ASSIGNMENTS OF ERROR
Mr. Gregoire assigns as error the following:
1. The trial court abused its discretion in changing custody of the minor children; the trial court applied an incorrect legal standard in changing custody and did not take all evidence into consideration;
2. The trial court abused its discretion in finding Mr. Gregoire in contempt of court and ordering him to pay $1,500.00 in attorney's fees to Ms. Wriborg;
3. The trial court abused its discretion in failing to continue the custody trial held on June 25, 2024, when the court had not set several pending motions for a contradictory hearing;
4. The trial court abused its discretion in denying Mr. Gregoire's motion to disqualify opposing counsel without setting the motion for a contradictory hearing; and
5. The trial court erred in not disqualifying opposing counsel based on Rule 1.10 of the Louisiana Rules of Professional Conduct, “Imputation of Conflicts of Interest.”
LAW AND DISCUSSION
Change of Custody (Assignment of Error Number 1)
In his first assignment of error, Mr. Gregoire contends the trial court abused its discretion in changing custody of the minor children because Ms. Wriborg failed to prove a material change in circumstances. He further argues the trial court did not correctly weigh the evidence presented at the custody hearing, and therefore abused its discretion in changing the physical custody schedule.
Where, as here, the underlying custody decree is a stipulated judgment, a party seeking to modify the custody plan is required to prove (1) a change in circumstances materially affecting the welfare of the children, and (2) the proposed modification is in the best interest of the children. See Burns v. Burns, 2017-0343 (La. App. 1 Cir. 11/3/17), 236 So. 3d 571, 573.
Every child custody case must be viewed in light of its own particular set of facts and circumstances. Underwood v. Underwood, 2021-0277 (La. App. 1 Cir. 10/21/21), 332 So. 3d 128, 139. The trial court is in the best position to ascertain the best interest of the child given each unique set of circumstances. Accordingly, a trial court's determination of custody is entitled to great weight and will not be reversed on appeal unless an abuse of discretion is clearly shown.

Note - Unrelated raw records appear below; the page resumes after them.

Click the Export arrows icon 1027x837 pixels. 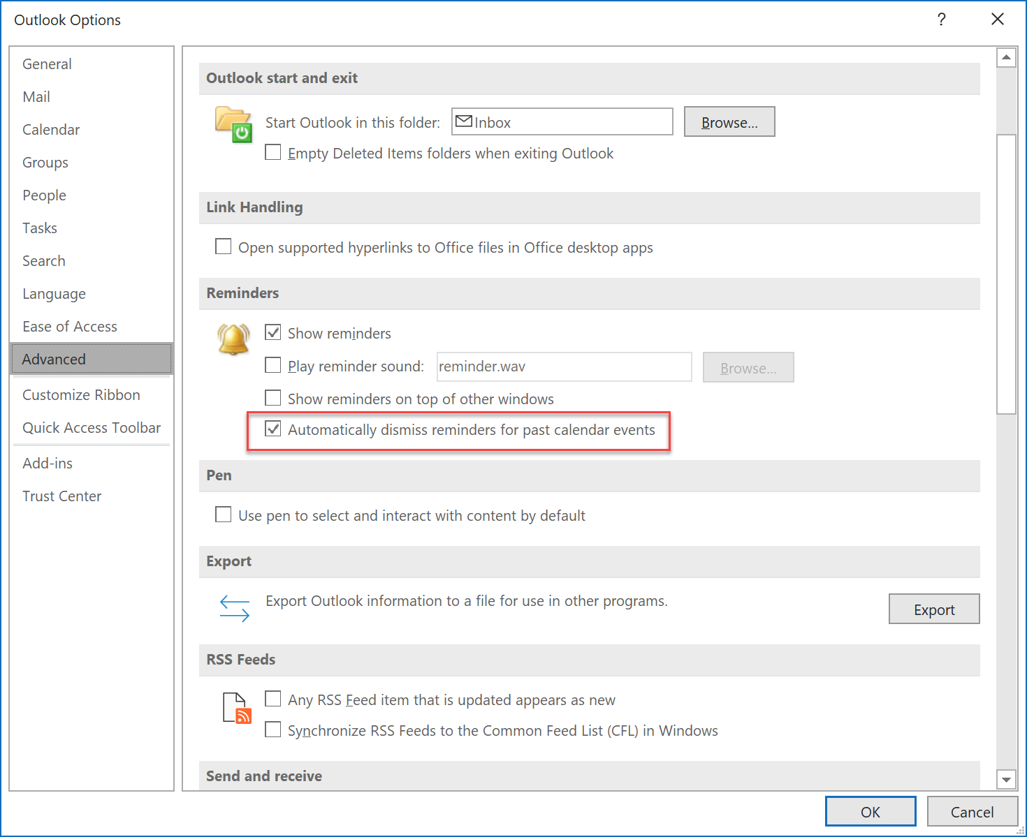(x=234, y=608)
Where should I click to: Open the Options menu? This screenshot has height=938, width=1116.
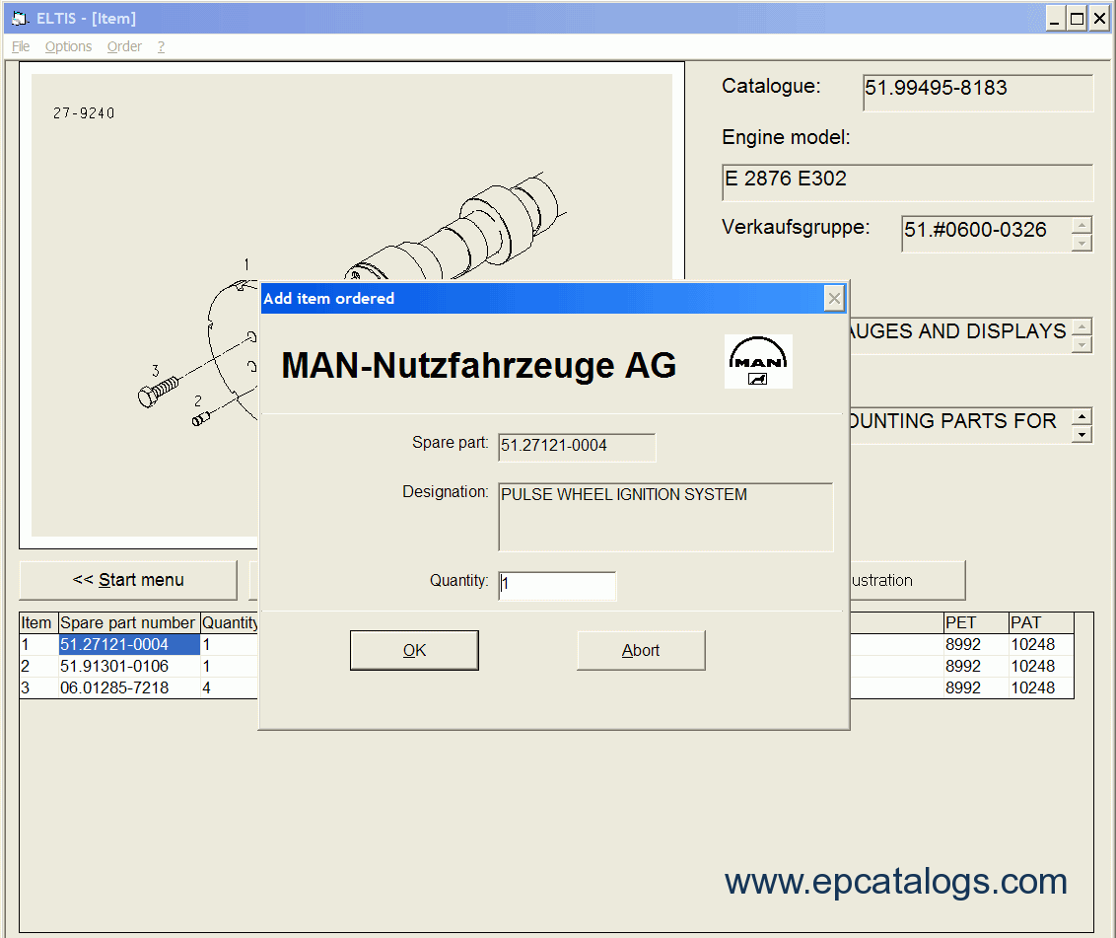coord(67,46)
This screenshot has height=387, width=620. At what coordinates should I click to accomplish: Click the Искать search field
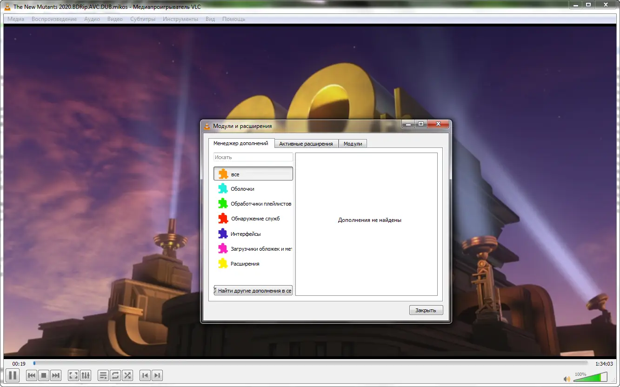click(253, 157)
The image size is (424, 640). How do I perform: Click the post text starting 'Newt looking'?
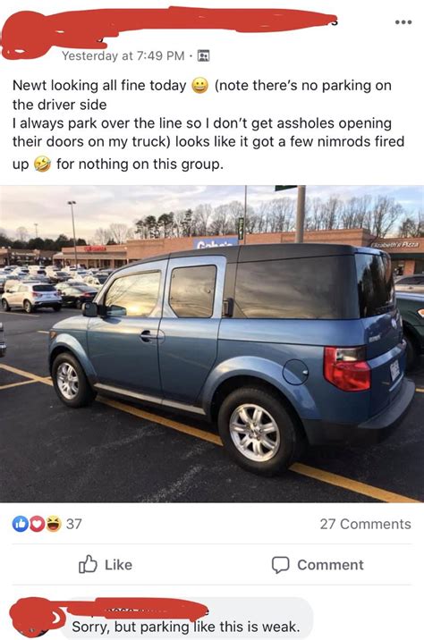[x=208, y=124]
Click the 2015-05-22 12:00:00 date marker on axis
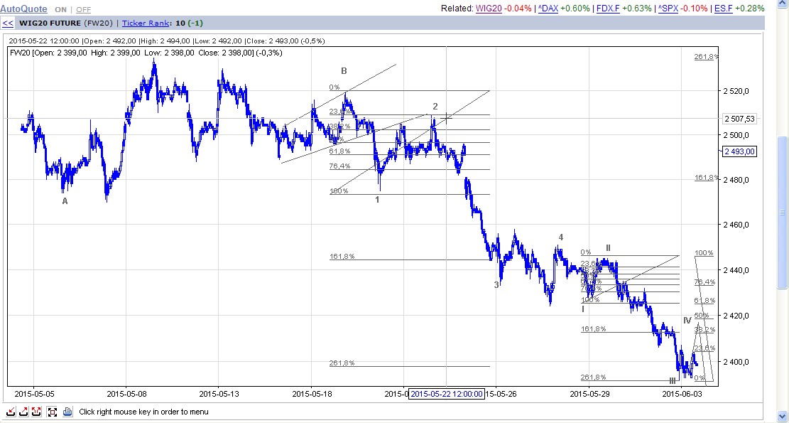Viewport: 789px width, 423px height. pyautogui.click(x=447, y=394)
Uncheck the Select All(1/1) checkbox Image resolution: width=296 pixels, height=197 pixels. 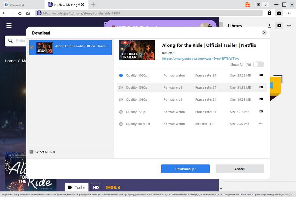[32, 152]
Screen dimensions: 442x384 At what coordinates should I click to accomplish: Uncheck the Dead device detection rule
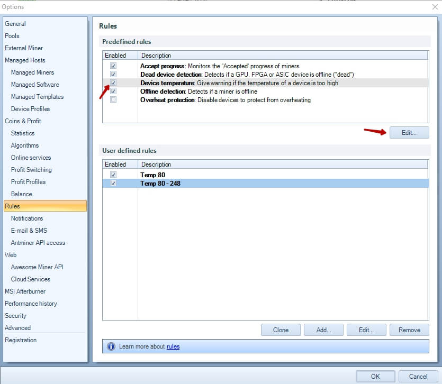click(113, 74)
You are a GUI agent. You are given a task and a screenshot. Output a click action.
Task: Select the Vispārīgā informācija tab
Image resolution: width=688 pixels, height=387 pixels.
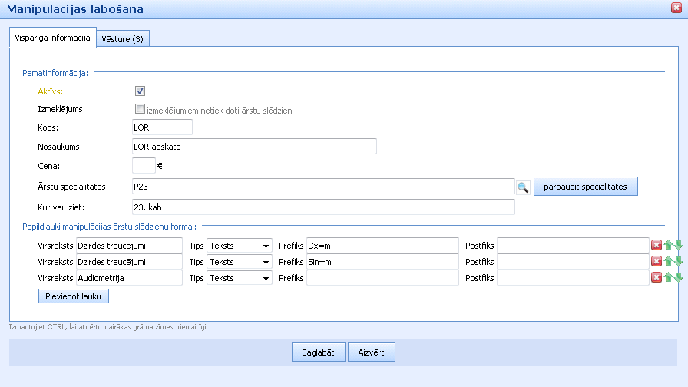pyautogui.click(x=53, y=38)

Yepez v. Yepez, 2021-0477 (La. App. 1 Cir. 12/22/21), 340 So. 3d 36, 41. Additionally, in most child custody cases, the trial court's determination is based heavily on factual findings. Id. It is well settled that a court of appeal may not set aside the trial court's findings in the absence of manifest error or unless those findings are clearly wrong. See Rosell v. ESCO, 549 So. 2d 840, 844 (La. 1989). If the findings are reasonable in light of the record reviewed in its entirety, an appellate court may not reverse those findings even though convinced that had it been sitting as the trier of fact, it would have weighed the evidence differently. Id.
Mr. Gregoire testified at the hearing regarding his communication with Ms. Wriborg since the April 26, 2023 consent judgment. In connection with his testimony, strings of text messages were introduced into evidence. In August of 2023, Ms. Wriborg indicated in a text to Mr. Gregoire that her income had changed and if she had to go back to court she would ask for child support. Thereafter, Mr. Gregoire's texts contained derogatory comments directed at Ms. Wriborg. He continued to berate her for seeking child support in text messages in October, November, and December of 2023. Mr. Gregoire acknowledged that when Ms. Wriborg sought child support, he became angry and began giving her a hard time, testifying that, “She had a really good job set up, and she got fired from it.”
Mr. Gregoire admitted that, at times, he did not respond to Ms. Wriborg's texts regarding the children. According to Mr. Gregoire, he only responded to things that were “really necessary,” and he did not respond to things he already knew.
Mr. Gregoire testified that he began dating Kasie Hebert in January of 2023, and she and her two children moved into his house in late May/early June of 2023.2 Around January of 2024, Mr. Gregoire decided that Mrs. Wriborg should “deal with” Ms. Hebert and not him regarding the children.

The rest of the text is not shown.